===== Source material =====

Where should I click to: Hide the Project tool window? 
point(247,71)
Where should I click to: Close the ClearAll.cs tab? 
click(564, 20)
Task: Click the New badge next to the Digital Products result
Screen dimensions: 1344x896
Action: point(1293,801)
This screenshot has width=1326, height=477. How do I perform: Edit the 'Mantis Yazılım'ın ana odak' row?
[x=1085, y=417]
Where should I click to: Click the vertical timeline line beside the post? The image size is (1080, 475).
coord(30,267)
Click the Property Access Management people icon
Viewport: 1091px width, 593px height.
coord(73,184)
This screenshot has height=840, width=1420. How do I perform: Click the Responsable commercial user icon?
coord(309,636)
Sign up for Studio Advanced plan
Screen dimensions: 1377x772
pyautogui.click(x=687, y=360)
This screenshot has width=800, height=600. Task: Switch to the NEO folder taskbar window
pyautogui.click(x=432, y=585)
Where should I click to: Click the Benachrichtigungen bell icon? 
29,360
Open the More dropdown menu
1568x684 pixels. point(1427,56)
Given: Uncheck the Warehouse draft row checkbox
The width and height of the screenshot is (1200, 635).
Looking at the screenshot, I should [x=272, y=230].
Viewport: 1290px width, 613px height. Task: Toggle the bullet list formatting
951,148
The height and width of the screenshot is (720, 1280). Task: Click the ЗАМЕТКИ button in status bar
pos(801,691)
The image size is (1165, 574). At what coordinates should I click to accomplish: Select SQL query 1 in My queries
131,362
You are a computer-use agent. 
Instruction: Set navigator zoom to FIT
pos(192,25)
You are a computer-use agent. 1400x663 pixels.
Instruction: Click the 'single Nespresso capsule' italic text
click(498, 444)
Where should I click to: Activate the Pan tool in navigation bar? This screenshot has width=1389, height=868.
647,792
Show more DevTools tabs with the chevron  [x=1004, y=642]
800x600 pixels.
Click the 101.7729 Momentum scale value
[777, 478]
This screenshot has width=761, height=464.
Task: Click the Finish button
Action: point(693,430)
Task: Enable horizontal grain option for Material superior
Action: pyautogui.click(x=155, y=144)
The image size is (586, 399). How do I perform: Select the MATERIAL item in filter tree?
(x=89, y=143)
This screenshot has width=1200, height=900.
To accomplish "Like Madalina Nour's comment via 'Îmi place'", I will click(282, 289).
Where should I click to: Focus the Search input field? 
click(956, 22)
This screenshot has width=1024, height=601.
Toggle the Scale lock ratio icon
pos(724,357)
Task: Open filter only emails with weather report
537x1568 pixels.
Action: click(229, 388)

=====

Copy the records again, starting at the line that contains "Task: Open filter" and ending at the last line of the records, with the requests included. Multiply every coordinate in the answers by 0.55 and round each result to a whole number, rounding halves up.

Task: Open filter only emails with weather report
537x1568 pixels.
Action: click(126, 213)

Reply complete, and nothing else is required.